__Source passage__.
----

I thought Durban managed an agreement that China and India *will* now be included.
Is this guy speaking for the government, or just another political blowhard?
Sheesh, evil *and* a jerk. -- Jade
I can't see the validity in an argument justifying Western emissions based on the emissions of developing nations. Just because they're not doing their bit, doesn't mean we shouldn't do ours.
Wait... you know that the US was never in the Kyoto Accord, right?
And that part of the reason Canada is pulling out is that the world's biggest CO2 outputting nations (US and China) weren't reducing their output?
We're trying to tell the teeming masses in India and China that they can't aspire to have luxuries like refrigerators, washing machines and cars. Quite rightly, they don't give a damn about our rank hypocrisy.
Even if every decadent Western nation beggars itself (and we won't) then India and China will pick up the emissions slack within a decade or so (and they will anyway).
Emissions restrictions are dead in the water on the global scale. Instead, how about we start from the premise that people are going to strive to live rich, comfortable, high energy lives, and that they're going to keep having lots of kids who will expect to have more than their parents had.
There are essentially two solutions: cull about 4 billion people, or throw resources at clean power until it sticks, and I mean trillion dollar tranches of funding at fusion.
tl;dr version - emissions will go down when it's cheaper to produce green energy than to burn coal, and not one moment before.
If you were blocking sigs, you wouldn't have to read this.
Conservative government that is about to make huge amounts of money for their oil buddies with the tar sands in the midwest part of the country.
Yeah I can see why they want out of the Kyoto protocol.
that $13 billion number is likely the amount they're about to reap from tar sand processing
China and the US not pulling their weight is only the official reason I guess.

----

__Dataset section__.
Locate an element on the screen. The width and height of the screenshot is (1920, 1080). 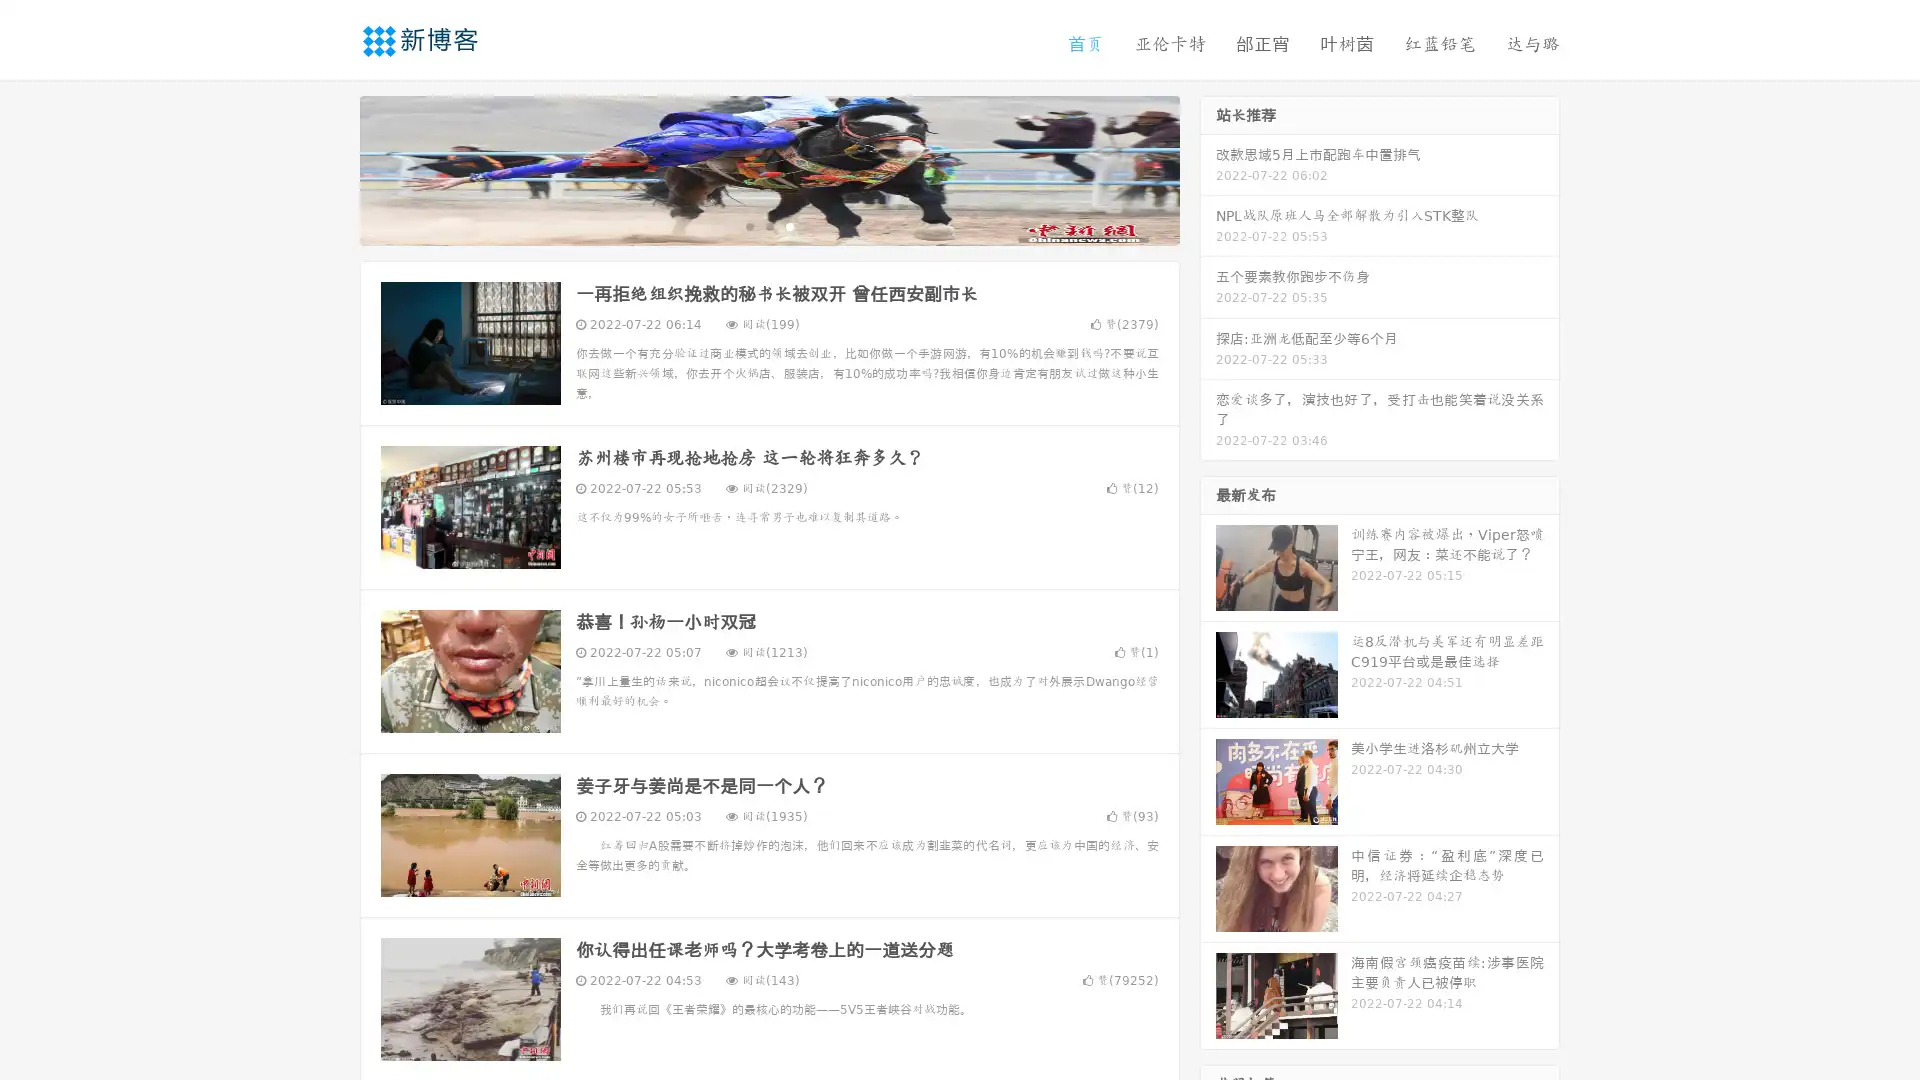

----

__Exercise tasks__.
A: List every country the Kyoto Protocol discussion mentions by name.
B: According to the Kyoto Protocol discussion, when will emissions go down?

__The responses__.
A: China, India, the US, Canada

B: When it's cheaper to produce green energy than to burn coal.